Between the two techniques, SHERLOC will be able to ferret out specific organic molecules—that is, molecules rich in carbon. Geological and chemical processes can make these compounds, but they’re also essential for building proteins, DNA, and cells in general. “Basically, life is little bags of carbon,” Beegle says.

SHERLOC’s Raman capabilities (a first for any instrument on Mars), can also pick out minerals and chemical bonds that will help illuminate the backstory of particularly intriguing rocks. A bunch of minerals with hydrogen, for instance, would hint that those molecules formed in the presence of water (H2O), making that sample more likely to contain signs of past life—as opposed to a rock formed in a scorching volcano, which would contain far less hydrogen.

The designing and building of the current version of SHERLOC began in 2012, but Beegle traces the instrument’s origins back to a 1996 discovery that shook the nascent field of astrobiology. While pouring over a Martian meteorite discovered in Antarctica, researchers came across what looked like fossilized microbes.

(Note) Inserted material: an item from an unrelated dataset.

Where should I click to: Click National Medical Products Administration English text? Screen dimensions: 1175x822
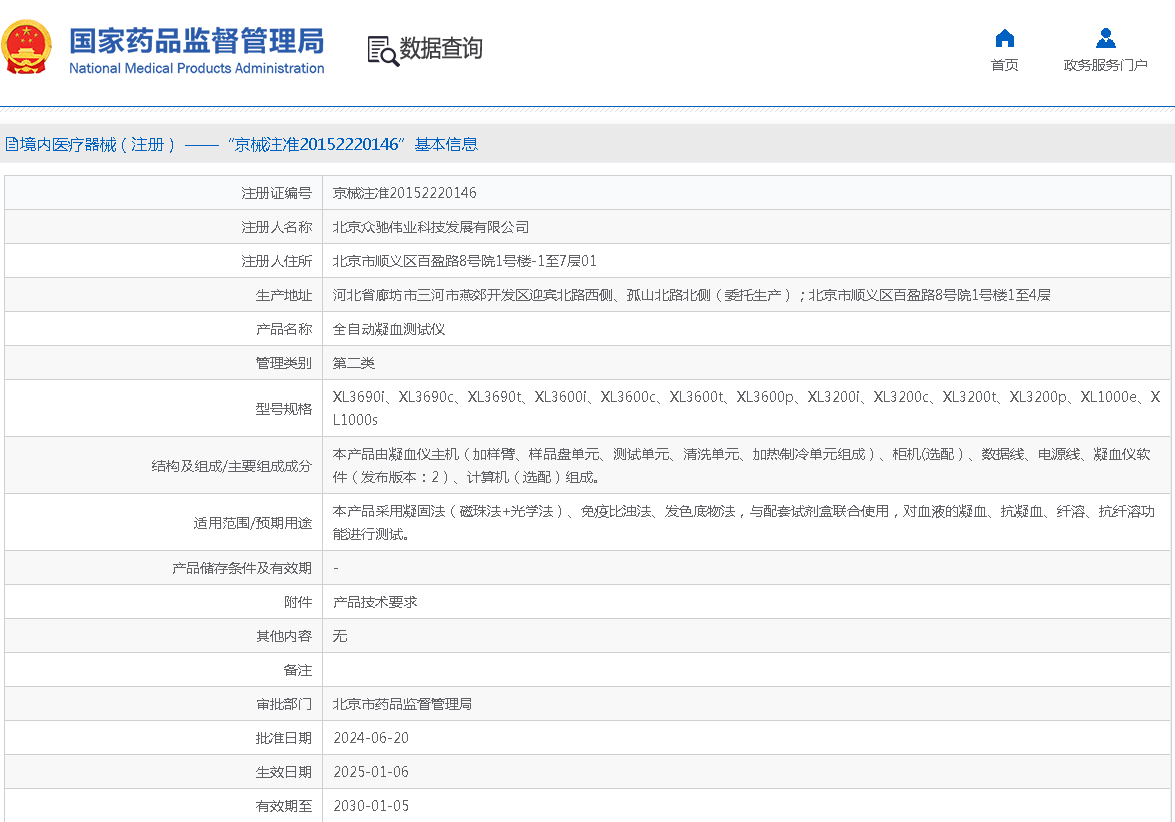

Alternative, non-biological explanations for the odd shapes later emerged, but the initial difficulty of telling life from non-life served as a wake-up call.

“It was the first time when the community said, ‘We don’t know if we really know how to do this,’” Beegle says.

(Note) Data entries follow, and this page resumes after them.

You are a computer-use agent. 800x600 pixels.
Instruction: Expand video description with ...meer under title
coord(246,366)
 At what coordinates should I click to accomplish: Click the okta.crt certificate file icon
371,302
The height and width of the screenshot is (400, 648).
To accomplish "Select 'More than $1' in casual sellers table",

Internally, JPL asked for proposals for instruments capable of what the organization called the “grand challenge” of finding life on another planet. One of the competition’s winning designs was for SHERLOC.

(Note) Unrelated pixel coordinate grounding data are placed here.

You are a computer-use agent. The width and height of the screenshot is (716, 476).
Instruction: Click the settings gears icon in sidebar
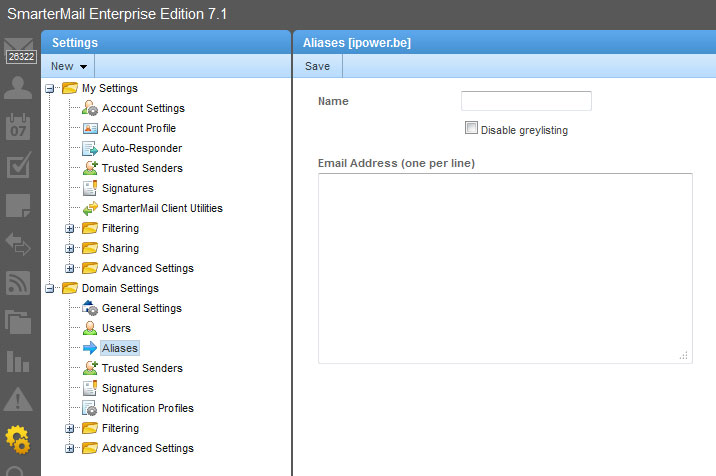(x=19, y=439)
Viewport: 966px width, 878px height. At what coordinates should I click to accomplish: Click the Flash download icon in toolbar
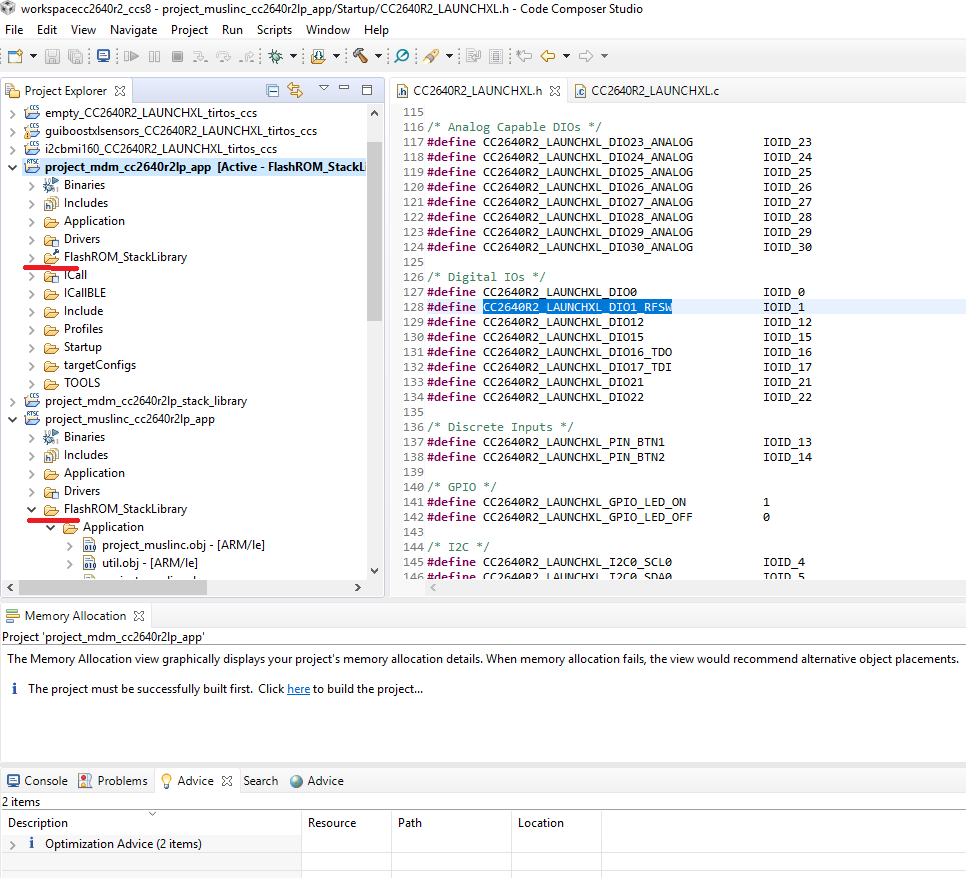pyautogui.click(x=319, y=56)
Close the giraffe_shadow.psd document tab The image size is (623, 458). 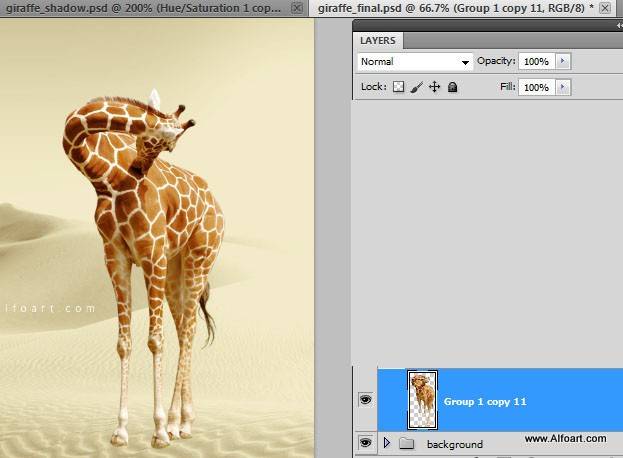(296, 7)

The key, JPL astrobiologists concluded, was to focus—not on specific shapes or chemical reactions common among terrestrial species—but on one general trait shared by all known organisms: the tendency to gather.

The non-biological forces that shape planets—such as deep-sea vents, volcanoes, meteorite impacts, cosmic rays, wind, and erosion—break things down and spread them around. But life concentrates resources—on multiple levels. There is a higher density of carbon-rich amino acids inside your body than outside, for instance. And many more humans live in New York City than in Antarctica. Everywhere researchers look on Earth, they find organisms thronging around resources, fighting the powers that would disperse them.

“Life wants to clump where it can eat and survive,” Beegle says, “and that’s what we think would happen on Mars.”

No one knows what ancient organisms on Mars might have looked like or how they might have behaved, if they ever existed at all. But JPL researchers suspect that otherwise hard-to-explain patterns of minerals, organic molecules, and elements would be promising samples for further study.

If Perseverance discovers hints of life, interpreting them will take a team effort among both instruments and researchers.

The Mastcam-Z will take in panoramic vistas that will help researchers get oriented, so they can tell if they’re looking at stones in a dried-up stream, a long-defunct volcanic vent, or a desiccated river delta.

Then the turret will bring in SHERLOC and PIXL for the close-up maps of a rock’s elements, minerals, and organic molecules. The turret’s dual instruments can discern features as small as 30 to 40 micrometers. That’s enough resolution to recognize biologically assembled clumps of molecules, but not sufficient to see fossils of actual microbial bodies, which might be as small as a single micrometer.

Even if it did, researchers wouldn’t want to waste days of Perseverance’s time scanning a single rock micrometer by micrometer for potentially rare fossils. “That’s a needle in a haystack on a planet full of haystacks,” Beegle says.

That level of analysis will come in the early 2030s. When Perseverance comes across a rock that SHERLOC and other instruments deem particularly promising, the rover can stash a sample in a tube for retrieval by a future mission. Back on Earth, keen-eyed researchers with mighty microscopes will be able to deliver more definitive answers as to whether Mars ever hosted life.

For Beegle, those studies will be worth the wait, whatever they find. “It’s a wonderful question to ask. It will help us figure out our place in the universe,” he says. “Is life everywhere or is life really rare?”